What to produce:
Determine the number of lines in the listing below where the string "link" occurs; answer with the number alone.

----- Data under study

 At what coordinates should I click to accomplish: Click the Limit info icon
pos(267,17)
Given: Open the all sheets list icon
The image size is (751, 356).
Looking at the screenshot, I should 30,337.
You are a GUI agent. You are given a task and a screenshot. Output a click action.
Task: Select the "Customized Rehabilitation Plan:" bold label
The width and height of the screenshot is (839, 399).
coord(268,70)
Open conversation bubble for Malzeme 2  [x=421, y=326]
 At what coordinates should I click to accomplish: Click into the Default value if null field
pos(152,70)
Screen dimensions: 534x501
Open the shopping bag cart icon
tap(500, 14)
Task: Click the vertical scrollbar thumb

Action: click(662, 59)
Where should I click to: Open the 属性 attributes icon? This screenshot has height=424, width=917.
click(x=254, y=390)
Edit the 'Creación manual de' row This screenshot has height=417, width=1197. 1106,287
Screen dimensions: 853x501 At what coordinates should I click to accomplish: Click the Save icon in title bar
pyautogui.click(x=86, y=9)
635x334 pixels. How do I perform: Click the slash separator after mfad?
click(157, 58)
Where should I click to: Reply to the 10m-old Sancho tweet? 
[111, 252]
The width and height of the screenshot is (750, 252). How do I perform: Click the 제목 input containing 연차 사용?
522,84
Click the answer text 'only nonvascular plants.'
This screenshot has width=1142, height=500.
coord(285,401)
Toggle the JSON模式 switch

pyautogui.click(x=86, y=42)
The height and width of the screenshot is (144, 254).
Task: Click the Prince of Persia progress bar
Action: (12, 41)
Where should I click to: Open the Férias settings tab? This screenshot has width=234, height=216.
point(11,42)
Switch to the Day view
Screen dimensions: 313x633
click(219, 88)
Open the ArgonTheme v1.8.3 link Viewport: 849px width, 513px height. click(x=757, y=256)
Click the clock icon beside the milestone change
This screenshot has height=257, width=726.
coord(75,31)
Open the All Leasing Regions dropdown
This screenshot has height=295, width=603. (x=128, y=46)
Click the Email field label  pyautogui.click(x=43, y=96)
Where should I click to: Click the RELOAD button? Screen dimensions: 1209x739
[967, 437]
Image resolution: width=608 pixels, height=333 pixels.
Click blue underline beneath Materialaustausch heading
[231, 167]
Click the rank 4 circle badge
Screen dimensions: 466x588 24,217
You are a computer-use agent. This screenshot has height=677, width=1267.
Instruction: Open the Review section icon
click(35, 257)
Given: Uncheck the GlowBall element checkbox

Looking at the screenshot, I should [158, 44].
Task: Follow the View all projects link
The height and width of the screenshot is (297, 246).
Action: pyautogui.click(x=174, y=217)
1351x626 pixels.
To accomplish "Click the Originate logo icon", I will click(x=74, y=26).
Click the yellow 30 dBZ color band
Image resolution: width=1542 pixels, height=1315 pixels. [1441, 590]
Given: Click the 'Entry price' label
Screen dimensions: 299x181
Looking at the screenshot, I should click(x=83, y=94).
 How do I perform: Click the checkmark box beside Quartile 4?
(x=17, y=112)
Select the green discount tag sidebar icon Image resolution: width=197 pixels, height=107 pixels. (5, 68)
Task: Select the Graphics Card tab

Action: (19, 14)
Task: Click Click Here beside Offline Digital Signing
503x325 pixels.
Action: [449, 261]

----------

Exercise solution:
2